I've long had an interest in physical modelling as a technique for designing sounds, so when I saw that video I started wondering what it would take to achieve the same results artificially. Would it be possible to model the space and materials of a location like that and produce some useful sounds? 

I think that understanding some of the principles of physical modelling are useful not just for creating sounds to use, but also to help explain how and why sound works in the way it does. I've done a few experiments in Max using filterbanks and basic waveguides to try and simulate real-world physical resonances with varying degrees of success, but experimenting with convolution about a year ago, I discovered some interesting techniques which are related…it started with a set of recordings like these:

 

These are impacts on various metal objects recorded with a contact transducer. If you’ve ever used one of these, you will know that one of the great things about recordings made in this way, is that they are completely dry, this is because the transducer only picks up the vibrations traveling through the object itself. It means that you can go anywhere to record these sounds, even next to busy roads where a conventional microphone recording would be useless because of noise from the road. So I recorded a whole library of these, experimenting with different objects and different methods of striking them.

It was while doing this that I had the realisation – this process is exactly the same as taking impulse responses of rooms, I was just collecting acoustic data. But when taking an IR of a room, you are collecting data about how the room behaves acoustically, and these recordings contain data about the resonance properties of the material. The broadband noise used in recording an IR in a room, such as a balloon burst, is comparable to the impulse created when striking an object. They are both a burst of broadband noise followed by their effect on something – in the case of the room it is the reverberant characteristics, with a material it is the resonant properties.

Here’s an example of these sort of sounds used as IRs in a convolution reverb, you will hear a dry vocal sample, then the sound of the impact recorded with the contact transducer, then the vocal sample through the convolution reverb with the impact loaded as an IR. You can hear how the original sound is filtered through the resonance properties of the material:



It’s interesting to note how sounds with a long decay still create a sound with a reverb-like quality to it, but sounds with less decay create more of a filtering effect. 

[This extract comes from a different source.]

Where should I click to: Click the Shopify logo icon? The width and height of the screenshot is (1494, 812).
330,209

Around this time two other things caught my attention. Firstly, Alex Harker and Pierre Alexandre Tremblay, both from Huddersfield University, released the HISS Tools - a collection of Max objects designed for pretty much any convolution operation you can think of (and a few more besides!). If you’ve used the Max for Live convolution reverb before, they are at the heart of it. For sound designers these are an amazing addition to Max, as they allow anyone to integrate convolution reverb into any patch quickly and easily. Huge thanks to them for making these objects publicly available.

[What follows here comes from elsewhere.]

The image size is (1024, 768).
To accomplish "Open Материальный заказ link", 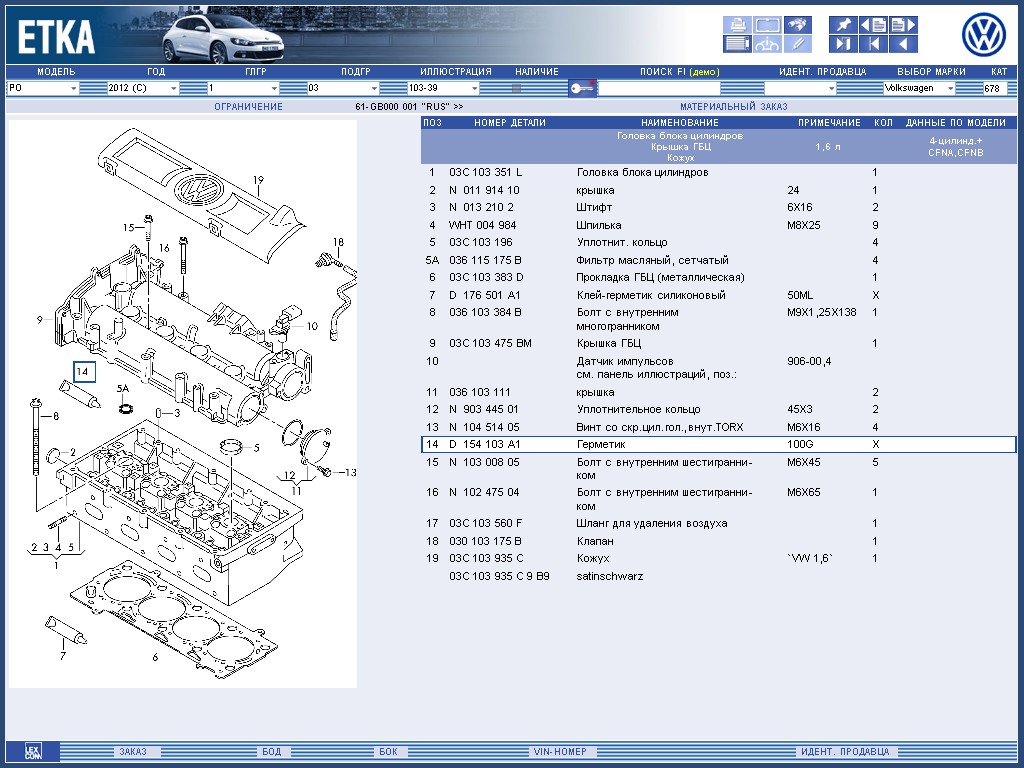I will 733,106.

With this in mind I started sketching down some ideas for a Max patch that would take advantage of these. It began as a kind of configurable resonant space, partly inspired by techniques used for mixing sounds together in game audio, and partly from the experiments I’ve been describing. 

The second thing that caught my attention at that time, was this post at Designing Sound by Douglas Murray, focusing on his use of convolution reverb  to create infinite airfill using white noise as a sound source. Up until this time I had been using a range of sounds to ‘excite’ the IRs, but this was another direction, and really made so much sense for creating ambient, atmospheric sounds. It’s a great technique, and as an extension you can increase the resonance by stacking up multiple instances of convolution reverb loaded with the same sound as an IR. Here’s an example similar to before but with one, two, three and four instances of the same reverb running in series.

 
When using white noise as a source, with one instance of reverb you will always hear the noise coming through to some degree, but with two or more instances the sound becomes progressively more filtered and the dominant harmonics of the IR become accentuated.

Be careful if you want to try this inside a regular DAW – there will need to be some heavy gain reduction somewhere in your signal chain, otherwise extreme clipping will result!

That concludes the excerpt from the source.